Teks Bacaan:
##############################

Hidayatullah.com– Baguette, “roti Prancis” berbentuk panjang yang konon diproduksi sebanyak 16 juta sehari, telah ditetapkan sebagai salah satu warisan budaya tak benda (intangible cultural heritage) oleh Unesco.
Badan di bawah Perserikatan Bangsa-Bangsa itu mengumumkan telah menambahkan “pengetahuan artisanal dan budaya roti baguette” ke dalam daftar bersama 600 item lainnya, seperti pembuatan teh tradisional di Tiongkok dan tarian topeng Korea yang dikenal sebagai “talchum” – keduanya juga dimasukkan ke dalam daftar untuk pertama kalinya pada tahun 2022.

##############################

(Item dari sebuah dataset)
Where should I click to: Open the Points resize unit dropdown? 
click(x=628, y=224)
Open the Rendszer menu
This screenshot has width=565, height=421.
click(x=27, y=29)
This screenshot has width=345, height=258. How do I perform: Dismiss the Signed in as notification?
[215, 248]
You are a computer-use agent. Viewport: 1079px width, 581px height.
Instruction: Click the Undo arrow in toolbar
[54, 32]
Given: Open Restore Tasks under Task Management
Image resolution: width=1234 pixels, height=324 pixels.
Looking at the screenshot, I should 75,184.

##############################

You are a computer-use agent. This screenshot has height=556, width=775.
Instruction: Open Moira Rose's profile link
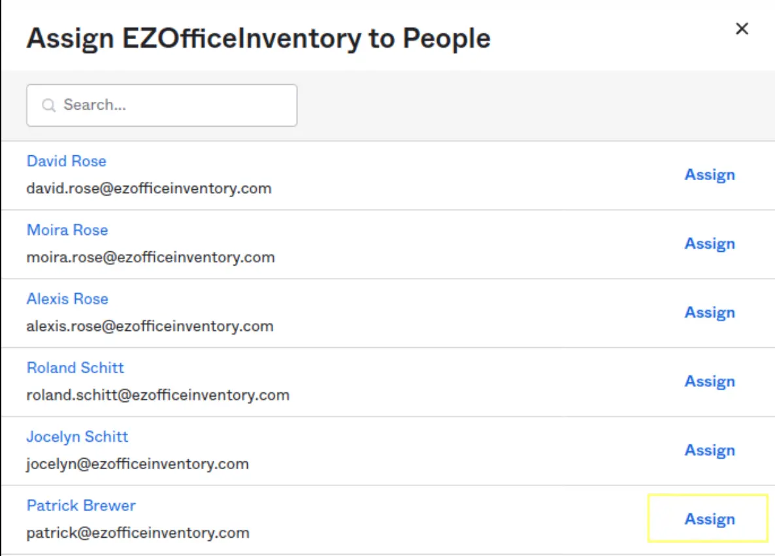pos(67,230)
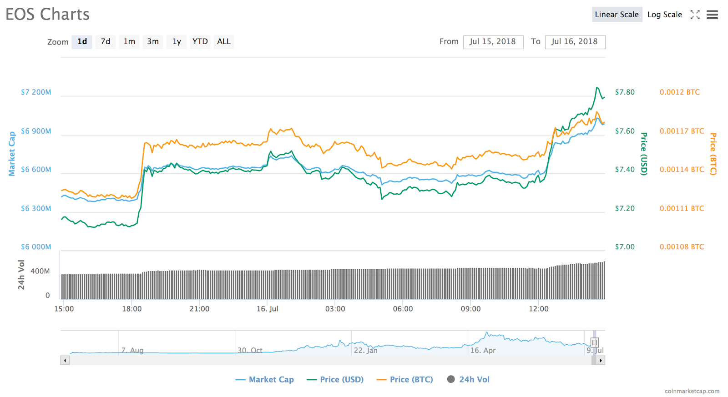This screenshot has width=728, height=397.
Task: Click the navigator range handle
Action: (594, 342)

##############################

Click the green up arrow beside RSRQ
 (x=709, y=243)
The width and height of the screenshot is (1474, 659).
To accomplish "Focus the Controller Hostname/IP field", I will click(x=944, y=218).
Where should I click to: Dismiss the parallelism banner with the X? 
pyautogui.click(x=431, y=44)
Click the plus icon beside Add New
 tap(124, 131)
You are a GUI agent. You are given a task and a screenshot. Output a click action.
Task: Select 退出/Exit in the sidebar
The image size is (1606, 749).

##############################

Tugas Anda:
A - Salin persis sebagian teks tentang baguette, mulai dari kata-kata "Badan di bawah" dan berhenti setelah kata-kata "pada tahun 2022.".
B - Ulangi persis baris-baris data, mulai dari baris yang memuat "Where should I click to: Open" dan berhenti setelah baris yang memuat "Looking at the screenshot, I should 75,184.". Tulis hanya baris-baris tersebut.

Hasil yang Diharapkan:
A -
Badan di bawah Perserikatan Bangsa-Bangsa itu mengumumkan telah menambahkan “pengetahuan artisanal dan budaya roti baguette” ke dalam daftar bersama 600 item lainnya, seperti pembuatan teh tradisional di Tiongkok dan tarian topeng Korea yang dikenal sebagai “talchum” – keduanya juga dimasukkan ke dalam daftar untuk pertama kalinya pada tahun 2022.

B -
Where should I click to: Open the Points resize unit dropdown? 
click(x=628, y=224)
Open the Rendszer menu
This screenshot has width=565, height=421.
click(x=27, y=29)
This screenshot has width=345, height=258. How do I perform: Dismiss the Signed in as notification?
[215, 248]
You are a computer-use agent. Viewport: 1079px width, 581px height.
Instruction: Click the Undo arrow in toolbar
[54, 32]
Given: Open Restore Tasks under Task Management
Image resolution: width=1234 pixels, height=324 pixels.
Looking at the screenshot, I should 75,184.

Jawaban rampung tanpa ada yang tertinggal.